The UN’s environment body has set out practical ways African nations can protect their people against climate change effects
By Megan Darby
Two thirds of Africans can benefit from low-cost climate change adaptation measures, according to a report from the UN Environment Programme.
Africa’s population is set to double to 2 billion people by 2050. At the same time, climate change will increase the likelihood of drought, flooding and sea level rise.
Around two thirds of Africans’ livelihoods are directly linked to agriculture, nearly all of which is dependent on rainfall.
Climate change impacts could reduce water availability by 20-50% and cut crop yields in parts of the continent by 15-20%, the report said.
Achim Steiner, executive director at the UNEP, warned: “Such a scenario, if unaddressed, could have grave implications for Africa’s most vulnerable states.”
A number of pilot projects have shown how to protect against these risks.
In Togo, a US$100,000 scheme to build up two reservoirs gave more than 7,000 people better access to water. That in turn improved agricultural productivity.
Legislation to include rainwater harvesting in school building codes in the Seychelles, coupled with education in ecosystem management, helped save schools an average of US$250 on monthly bills.
Training in land management in Rwanda and Uganda protected forests and improve the quality of farming land.

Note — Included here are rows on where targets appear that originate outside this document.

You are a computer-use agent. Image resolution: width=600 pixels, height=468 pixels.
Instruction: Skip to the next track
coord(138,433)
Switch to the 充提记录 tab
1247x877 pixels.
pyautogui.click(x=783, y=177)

“By integrating climate change adaptation strategies in national development policies governments can provide transitional pathways to green growth and protect and improve the livelihoods of hundreds of millions of Africans,” Steiner said.
This round-up of practical solutions follows last year’s Africa Adaptation Gap Report, which outlined the “potentially crippling” costs of climate change.
It found adaptation to climate change caused by past emissions would cost Africa US$7-15 billion a year in 2020.
If the world agrees a deal to limit global temperature rises to 2C, the cost rises to US$35 billion a year. In the absence of such action, it could be even higher, at US$50 billion.
Binilith Mahenge, Tanzania’s environment minister and president of a pan-African forum on the environment, said: “Incipient threats posed by climate change, particularly in terms of potentially overturning decades of development efforts in Africa, suggest that future development efforts should incorporate greater resilience to climate change impacts.”
As part of a three-day summit of African leaders in Washington last week, the US Agency for International Development and the Rockefeller Foundation announced a US$100 million “global resilience partnership”.
This was to help African states cope with the effects of climate change, poverty and food insecurity.
Monique Barbut, head of the UN desertification body, has called for the flagship Green Climate Fund to prioritise cash-strapped African adaptation projects.
The fund, which aims to raise starting capital of US$15 billion by the end of the year, is to finance both mitigation and adaptation projects in the developing world.